Many respondents indicated their companies will invest more in remote work and start to think about how to provide better remote functionality for segments of the workforce who don’t traditionally work from home. Seventy percent of the respondents are sure that work-from-home or travel policies will change in the long term in response to the mandatory stay-at-home or shelter-in-place orders issued by government leaders. The changes will come in two phases: near-term, in reaction to the current health crisis and stringent quarantine restrictions, and long-term, based on the economic downturn.
Travel will now be evaluated mainly by how it fits into a company’s overall business strategy. Organizations are planning strict policy reviews around common activities such as client meetings, staff meetings and conferences to decide whether in-person attendance as opposed to remote attendance will be justified moving forward.
Senior finance executives are also focusing on capital preservation. One-third (33 percent) of the survey respondents indicated their organization’s working capital has decreased in the first quarter of the year, although nearly a third (32 percent) said their working capital actually increased, while 35 percent said their working capital has stayed the same. Given the expected duration and severity of the downturn, working capital can be expected to decline while companies take significant measures to preserve capital. The impacts could be evident in delaying or canceling planned investments while trimming corporate payrolls, among other cash-saving measures.
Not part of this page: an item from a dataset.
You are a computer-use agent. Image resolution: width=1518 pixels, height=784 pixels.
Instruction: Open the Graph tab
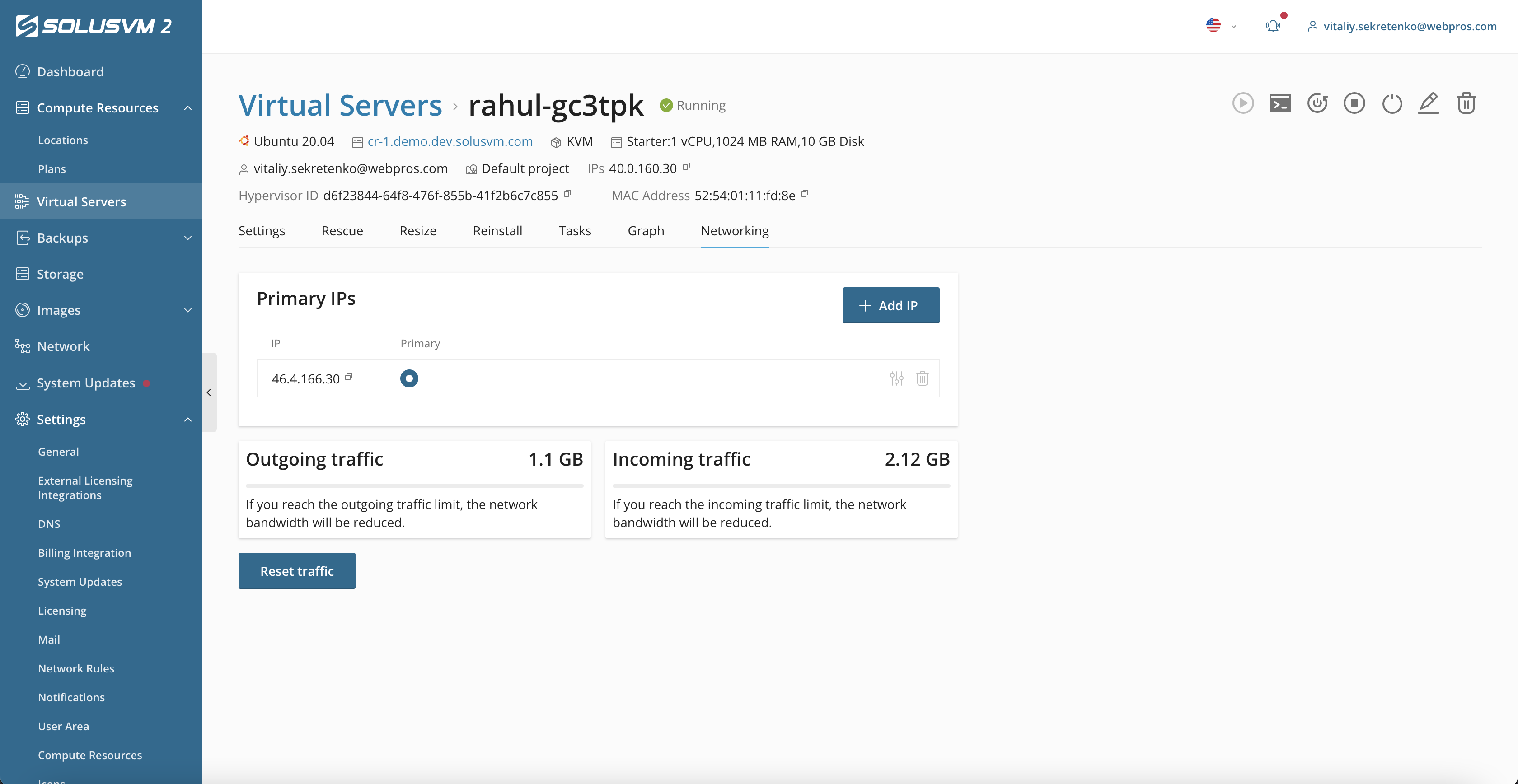645,231
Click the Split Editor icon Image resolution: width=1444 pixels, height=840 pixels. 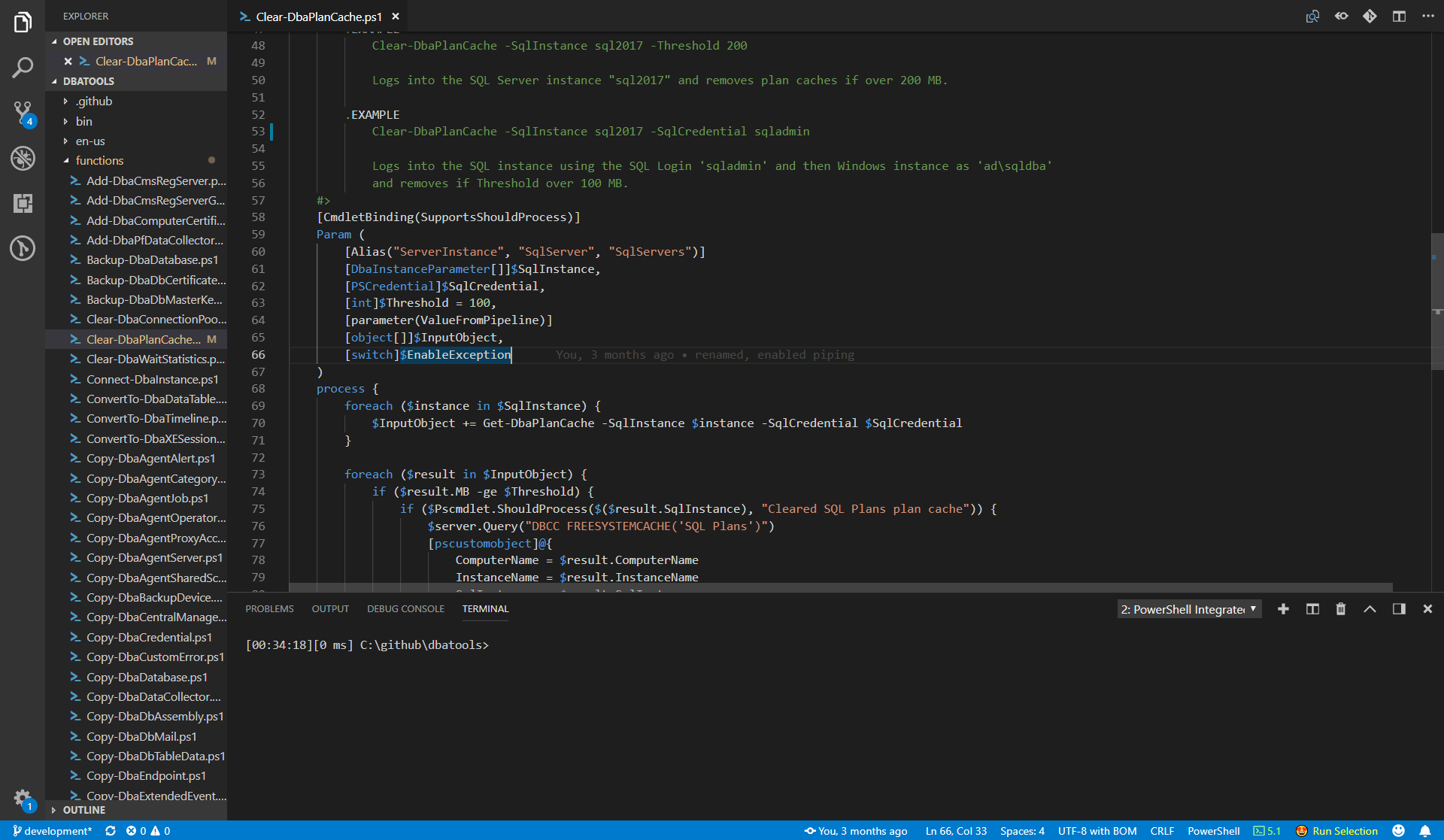point(1399,16)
While 46 percent of the survey respondents indicated they’re trying to decrease their company’s headcount, 16 percent are actually looking to increase it. Attracting and retaining talent is still a top issue for financial executives.
The recent change in the economic climate has shifted the balance of power from the professional to the organization as a result of the millions of layoffs and furloughs in April. But companies still need high-skilled finance professionals to help them deal with the dire economic conditions.
In Q1, the top three most difficult finance positions to fill were:
- Data management/scientist (34 percent);
- Financial planning and analysis (27 percent);
- Technical accounting (24 percent).
Regulatory specialists weren’t included on the list as these roles traditionally have been easier to fill, according to the survey respondents. However, given the complexities of the nascent CARES Act along with other regulatory changes, hiring and retaining a regulatory professional is likely to become a higher priority in the second quarter. These regulatory changes underscore the expanding requirements for finance leaders.
Survey respondents indicated that the current environment will probably affect the hiring process itself. Economic conditions, sick leave and social distancing measures could lengthen the hiring process and make onboarding much-needed talent more challenging.
The survey breaks down the information by region, based on results from members of various FEI chapters around the country. FEI and FERF plan to update the survey on a quarterly basis.
“Our initial intent for the Quarterly Priorities Survey was to provide financial professionals with a timely snapshot of how their industry progresses by spotlighting areas of importance by region,” said Andrej Suskavcevic, president and CEO of Financial Executives International and Financial Education & Research Foundation, in a statement Thursday. “Given the pandemic has since thrust us into unprecedented circumstances, we now believe that this report can become an invaluable way to analyze the health, strategic recovery and creative evolution of our business communities. Ultimately, we envision the survey becoming a tool for financial executives to use to best determine how to mitigate this complex economic environment.”